We have that \begin{equation*}\Gamma(x)-\Gamma(y)=\int_0^{\infty}t^{x-1}e^{-t}dt-\int_0^{\infty}t^{y-1}e^{-t}dt=\int_0^{\infty}(t^{x-1}-t^{y-1})e^{-t}dt\end{equation*}

Let $g(x) = t^{x-1}$. Then it holds that $|g(x)-g(y)|=|t^{x-1}-t^{y-1}|$

We apply the Mean value theorem with the interval $[x,y]$.

Let $\xi \in (x,y)$ then it holds that:
\begin{equation*}g'(\xi)=\frac{g(x)-g(y)}{x-y}\Rightarrow t^{\xi -1}\cdot \ln t=\frac{t^{x-1}-t^{y-1}}{x-y}\end{equation*}
Therefore we get:
\begin{equation*}t^{x-1}-t^{y-1}=t^{\xi -1}\cdot \ln t\cdot (x-y) \Rightarrow |t^{x-1}-t^{y-1}|=|t^{\xi -1}\cdot \ln t\cdot (x-y)|\leq |t^{\xi -1}\cdot \ln t|\cdot |x-y|\end{equation*}

So, we get:
\begin{align*}|\Gamma(x)-\Gamma(y)|&=\left |\int_0^{\infty}(t^{x-1}-t^{y-1})e^{-t}dt\right | \\ & \leq \int_0^{\infty}|(t^{x-1}-t^{y-1})e^{-t}|dt \\ & =\int_0^{\infty}|t^{x-1}-t^{y-1}|e^{-t}dt \\ & \leq \int_0^{\infty}|t^{\xi -1}\cdot \ln t|\cdot |x-y|\cdot e^{-t}dt \\ & =|x-y|\cdot \int_0^{\infty}|t^{\xi -1}\cdot \ln t|\cdot e^{-t}dt\end{align*}

We want to show that the integral is finite, or not?
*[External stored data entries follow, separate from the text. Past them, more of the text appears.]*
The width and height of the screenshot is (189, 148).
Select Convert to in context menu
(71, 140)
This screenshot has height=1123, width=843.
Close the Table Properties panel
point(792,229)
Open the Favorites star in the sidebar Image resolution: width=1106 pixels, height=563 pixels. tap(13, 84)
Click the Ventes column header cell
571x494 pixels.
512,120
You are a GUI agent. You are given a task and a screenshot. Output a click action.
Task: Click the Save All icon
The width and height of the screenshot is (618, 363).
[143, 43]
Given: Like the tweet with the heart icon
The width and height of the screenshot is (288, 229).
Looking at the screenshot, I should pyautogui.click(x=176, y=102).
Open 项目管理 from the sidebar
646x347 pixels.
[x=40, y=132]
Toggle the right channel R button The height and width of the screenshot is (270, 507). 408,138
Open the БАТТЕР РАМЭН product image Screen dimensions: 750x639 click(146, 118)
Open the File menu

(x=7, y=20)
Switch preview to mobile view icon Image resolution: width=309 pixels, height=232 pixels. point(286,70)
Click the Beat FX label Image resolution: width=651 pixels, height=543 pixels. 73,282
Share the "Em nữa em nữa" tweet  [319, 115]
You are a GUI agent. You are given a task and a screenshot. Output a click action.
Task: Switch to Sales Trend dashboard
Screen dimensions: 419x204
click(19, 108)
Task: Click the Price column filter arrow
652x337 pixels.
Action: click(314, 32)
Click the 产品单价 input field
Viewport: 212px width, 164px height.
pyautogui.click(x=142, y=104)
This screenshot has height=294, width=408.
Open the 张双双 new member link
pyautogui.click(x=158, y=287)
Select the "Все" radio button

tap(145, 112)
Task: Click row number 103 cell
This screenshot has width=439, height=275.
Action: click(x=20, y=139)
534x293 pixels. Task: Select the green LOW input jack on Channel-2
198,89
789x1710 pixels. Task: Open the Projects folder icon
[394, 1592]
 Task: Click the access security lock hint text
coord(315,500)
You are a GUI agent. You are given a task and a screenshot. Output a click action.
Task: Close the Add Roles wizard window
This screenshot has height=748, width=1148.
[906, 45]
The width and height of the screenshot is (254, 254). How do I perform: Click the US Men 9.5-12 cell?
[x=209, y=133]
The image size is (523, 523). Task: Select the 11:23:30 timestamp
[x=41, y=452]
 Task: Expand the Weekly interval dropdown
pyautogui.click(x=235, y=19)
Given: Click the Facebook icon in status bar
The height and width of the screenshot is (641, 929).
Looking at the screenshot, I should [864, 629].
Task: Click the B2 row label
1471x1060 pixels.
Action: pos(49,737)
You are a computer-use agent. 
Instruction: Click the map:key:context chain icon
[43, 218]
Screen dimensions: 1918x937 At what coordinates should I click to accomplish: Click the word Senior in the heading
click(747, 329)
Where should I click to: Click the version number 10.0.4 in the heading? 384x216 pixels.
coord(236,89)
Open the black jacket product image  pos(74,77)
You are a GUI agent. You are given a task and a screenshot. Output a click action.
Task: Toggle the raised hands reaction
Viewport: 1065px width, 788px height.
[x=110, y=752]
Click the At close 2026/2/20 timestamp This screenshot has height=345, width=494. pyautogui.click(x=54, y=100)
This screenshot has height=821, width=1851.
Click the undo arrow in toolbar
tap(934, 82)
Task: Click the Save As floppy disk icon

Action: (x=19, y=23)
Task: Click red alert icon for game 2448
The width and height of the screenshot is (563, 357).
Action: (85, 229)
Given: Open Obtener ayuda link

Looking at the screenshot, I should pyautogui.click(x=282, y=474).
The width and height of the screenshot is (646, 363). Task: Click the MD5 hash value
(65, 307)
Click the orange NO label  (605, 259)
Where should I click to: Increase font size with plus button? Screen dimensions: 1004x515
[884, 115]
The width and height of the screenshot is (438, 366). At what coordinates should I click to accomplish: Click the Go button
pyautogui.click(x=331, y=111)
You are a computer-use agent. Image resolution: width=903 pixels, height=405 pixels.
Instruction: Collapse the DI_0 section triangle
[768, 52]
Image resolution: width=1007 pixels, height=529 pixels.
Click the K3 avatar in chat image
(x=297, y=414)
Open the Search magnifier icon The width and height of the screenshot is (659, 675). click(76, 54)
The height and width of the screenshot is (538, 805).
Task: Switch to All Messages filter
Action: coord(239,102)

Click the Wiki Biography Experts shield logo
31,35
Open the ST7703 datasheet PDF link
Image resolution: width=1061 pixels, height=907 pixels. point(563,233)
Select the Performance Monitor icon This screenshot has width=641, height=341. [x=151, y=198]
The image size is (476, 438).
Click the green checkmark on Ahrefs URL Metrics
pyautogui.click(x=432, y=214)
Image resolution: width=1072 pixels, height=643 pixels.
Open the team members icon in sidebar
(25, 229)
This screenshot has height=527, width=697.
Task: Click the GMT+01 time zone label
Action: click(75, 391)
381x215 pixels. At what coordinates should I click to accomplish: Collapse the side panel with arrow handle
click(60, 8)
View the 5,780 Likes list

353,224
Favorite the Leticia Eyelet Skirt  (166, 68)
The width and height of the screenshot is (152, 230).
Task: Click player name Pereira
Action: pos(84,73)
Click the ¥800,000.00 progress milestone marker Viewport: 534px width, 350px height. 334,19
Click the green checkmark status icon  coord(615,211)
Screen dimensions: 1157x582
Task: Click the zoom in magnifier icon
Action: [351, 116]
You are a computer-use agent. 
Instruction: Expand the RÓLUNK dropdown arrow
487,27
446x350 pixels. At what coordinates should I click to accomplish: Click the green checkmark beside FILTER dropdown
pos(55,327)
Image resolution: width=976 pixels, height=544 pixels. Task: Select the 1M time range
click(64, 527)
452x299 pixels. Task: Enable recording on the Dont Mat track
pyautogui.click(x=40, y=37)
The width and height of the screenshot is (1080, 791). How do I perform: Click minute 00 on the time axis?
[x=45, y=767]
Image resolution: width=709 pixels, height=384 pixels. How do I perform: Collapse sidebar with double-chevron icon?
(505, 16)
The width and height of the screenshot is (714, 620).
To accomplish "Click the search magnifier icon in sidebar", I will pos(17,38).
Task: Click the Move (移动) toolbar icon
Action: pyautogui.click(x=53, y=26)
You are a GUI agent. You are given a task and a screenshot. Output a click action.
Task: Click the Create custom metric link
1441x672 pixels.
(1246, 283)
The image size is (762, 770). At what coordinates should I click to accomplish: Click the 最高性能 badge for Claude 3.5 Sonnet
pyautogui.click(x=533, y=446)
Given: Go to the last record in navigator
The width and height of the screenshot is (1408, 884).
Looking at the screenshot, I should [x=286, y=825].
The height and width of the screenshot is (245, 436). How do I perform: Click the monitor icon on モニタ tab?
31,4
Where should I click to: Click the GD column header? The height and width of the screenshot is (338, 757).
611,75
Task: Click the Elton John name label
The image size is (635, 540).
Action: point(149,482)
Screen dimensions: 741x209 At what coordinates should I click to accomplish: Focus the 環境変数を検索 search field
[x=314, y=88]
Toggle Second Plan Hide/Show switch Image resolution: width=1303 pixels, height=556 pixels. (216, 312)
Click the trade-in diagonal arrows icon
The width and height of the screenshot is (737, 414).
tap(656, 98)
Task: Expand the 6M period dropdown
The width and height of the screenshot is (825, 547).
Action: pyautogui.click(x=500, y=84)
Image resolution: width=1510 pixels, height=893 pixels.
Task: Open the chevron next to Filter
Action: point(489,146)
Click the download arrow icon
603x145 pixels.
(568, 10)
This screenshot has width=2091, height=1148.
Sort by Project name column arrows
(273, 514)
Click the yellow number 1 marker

We have that \begin{equation*}\int_0^{\infty}|t^{\xi -1}\cdot \ln t|\cdot e^{-t}dt=\int_0^{1}|t^{\xi -1}\cdot \ln t|\cdot e^{-t}dt+\int_1^{\infty}|t^{\xi -1}\cdot \ln t|\cdot e^{-t}dt\end{equation*}

When $0\leq t\leq 1$ then $t^{\xi-1}\geq 0$ and $\ln t\leq 0$. So we get \begin{equation*}\int_0^{1}|t^{\xi -1}\cdot \ln t|\cdot e^{-t}dt=-\int_0^{1}t^{\xi -1}\cdot \ln t\cdot e^{-t}dt\end{equation*}

When $ t\geq 1$ then $t^{\xi-1}\geq 0$ and $\ln t\geq 0$. So we get \begin{equation*}\int_1^{\infty}|t^{\xi -1}\cdot \ln t|\cdot e^{-t}dt=\int_1^{\infty}t^{\xi -1}\cdot \ln t\cdot e^{-t}dt\end{equation*} How could we continue? (Wondering)

 

[I like Serena]

If t>1, then t>ln t, isn't it?
And if 0<t<1, then -ln t<ln 1/t<1/t, isn't it? (Wondering)

 

[mathmari]

If t>1, then t>ln t, isn't it?
And if 0<t<1, then -ln t<ln 1/t<1/t, isn't it? (Wondering)

Ah ok!

If $0\leq t\leq 1$ then $t^{\xi-1}\geq 0$ and $\ln t\leq 0$. In this case it also holds that $ -\ln t=\ln \frac{1}{t}<\frac{1}{t}$. So we get \begin{align*}\int_0^{1}|t^{\xi -1}\cdot \ln t|\cdot e^{-t}dt&=\int_0^{1}t^{\xi -1}\cdot \left (-\ln t\right )\cdot e^{-t}dt \\ & <\int_0^{1}t^{\xi -1}\cdot \frac{1}{t}\cdot e^{-t}dt \\ & =\int_0^{1}t^{\xi -2}\cdot e^{-t}dt \end{align*}

If $ t\geq 1$ then $t^{\xi-1}\geq 0$ and $\ln t\geq 0$. In this case it also holds that $\ln t<t$. So we get \begin{equation*}\int_1^{\infty}|t^{\xi -1}\cdot \ln t|\cdot e^{-t}dt=\int_1^{\infty}t^{\xi -1}\cdot \ln t\cdot e^{-t}dt<\int_1^{\infty}t^{\xi -1}\cdot t\cdot e^{-t}dt=\int_1^{\infty}t^{\xi }\cdot e^{-t}dt\end{equation*}

Can we calculate these two integrals? (Wondering)

 

[I like Serena]

Can't we do the same thing as you did in oost #1? (Wondering)

 

[mathmari]

Can't we do the same thing as you did in oost #1? (Wondering)

Oh yes!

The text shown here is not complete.